From the Post and Courier:
On a Monday morning that spring, nearly 10,000 former slaves marched onto the grounds of the old Washington Race Course, where wealthy Charleston planters and socialites had gathered in old times. During the final year of the war, the track had been turned into a prison camp. Hundreds of Union soldiers died there.
For two weeks in April, former slaves had worked to bury the soldiers. Now they would give them a proper funeral.
The procession began at 9 a.m. as 2,800 black school children marched by their graves, softly singing “John Brown’s Body.”
Soon, their voices would give way to the sermons of preachers, then prayer and — later — picnics. It was May 1, 1865, but they called it Decoration Day.
On that day, former Charleston slaves started a tradition that would come to be known as Memorial Day.
For years, the ceremony was largely forgotten.
It had been mentioned in some history books, including Robert Rosen’s “Confederate Charleston,” but the story gained national attention when David W. Blight, a professor of American history at Yale, took interest. He discovered a mention of the first Decoration Day in the uncataloged writings of a Union soldier at a Harvard University library.
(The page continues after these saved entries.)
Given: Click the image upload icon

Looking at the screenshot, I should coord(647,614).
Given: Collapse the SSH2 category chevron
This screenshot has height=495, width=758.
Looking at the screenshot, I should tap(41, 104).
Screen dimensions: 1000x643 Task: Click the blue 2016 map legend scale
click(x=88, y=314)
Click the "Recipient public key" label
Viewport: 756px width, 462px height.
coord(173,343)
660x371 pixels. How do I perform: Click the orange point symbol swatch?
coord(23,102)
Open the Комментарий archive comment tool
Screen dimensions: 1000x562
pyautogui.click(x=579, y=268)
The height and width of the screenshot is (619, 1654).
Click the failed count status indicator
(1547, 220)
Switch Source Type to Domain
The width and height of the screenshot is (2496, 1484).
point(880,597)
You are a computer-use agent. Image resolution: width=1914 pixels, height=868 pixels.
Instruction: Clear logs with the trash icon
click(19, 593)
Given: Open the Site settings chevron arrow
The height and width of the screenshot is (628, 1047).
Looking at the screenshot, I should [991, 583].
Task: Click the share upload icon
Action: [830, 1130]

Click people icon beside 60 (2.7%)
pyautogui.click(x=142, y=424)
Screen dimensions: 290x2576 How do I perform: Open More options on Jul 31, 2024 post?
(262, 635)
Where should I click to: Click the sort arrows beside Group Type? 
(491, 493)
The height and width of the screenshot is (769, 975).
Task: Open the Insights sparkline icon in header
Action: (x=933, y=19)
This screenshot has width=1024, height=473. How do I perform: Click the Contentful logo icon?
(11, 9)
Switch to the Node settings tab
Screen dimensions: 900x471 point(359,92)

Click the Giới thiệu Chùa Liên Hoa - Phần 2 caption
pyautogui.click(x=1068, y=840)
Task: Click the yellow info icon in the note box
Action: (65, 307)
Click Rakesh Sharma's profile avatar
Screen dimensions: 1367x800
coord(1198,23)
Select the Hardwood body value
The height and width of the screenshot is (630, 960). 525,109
He contacted the Avery Research Center in Charleston, which helped him find the first newspaper account of the event. An article about the “Martyrs of the Race Course” had appeared in the Charleston Daily Courier the day after the ceremony. Blight was intrigued and did more research. He published an account of the day in his book, “Race and Reunion.” Soon he gave lectures on the event around the country.
“What’s interesting to me is how the memory of this got lost,” Blight said. “It is, in effect, the first Memorial Day and it was primarily led by former slaves in Charleston.”
Three years after the Union soldiers commemorated Decoration Day, southern soldiers began what they called Confederate Memorial Day.
“For the rest of the 19th century, Decoration Day and Confederate Memorial Day existed as separate holidays, perhaps a symbol of the country’s lingering divide. The two holidays were combined and designated a federal holiday in the 20th century,” the Post and Courier reports.
The twin days were later joined, as the nation began to heal from the impacts of the Civil War, and continues to serve as a mending mechanism to bring people together under a higher banner: for remembering and honoring people who have died in service to the country.
“As time went on, the observance instead became known as “Memorial Day,” until 1971, when Congress declared it an official holiday set to fall annually on the last Monday in May. Read more about the history of Memorial Day,” Military.com reports.
It notes the day is both separate and distinct from Veterans Day:
Service members, veterans and their families know there is a big difference between Memorial Day and Veterans Day. While Veterans Day, Nov. 11, is a day set aside to celebrate all veterans, Memorial Day is a somber holiday dedicated to honor military fallen, with a special focus on those killed during military service or through enemy contact.
Both holidays often include parades, ceremonies and celebrations. But although Memorial Day also traditionally marks the beginning of summer with picnics and parties, many in the military community believe that at least a portion of it should be spent to mourn and honor the fallen.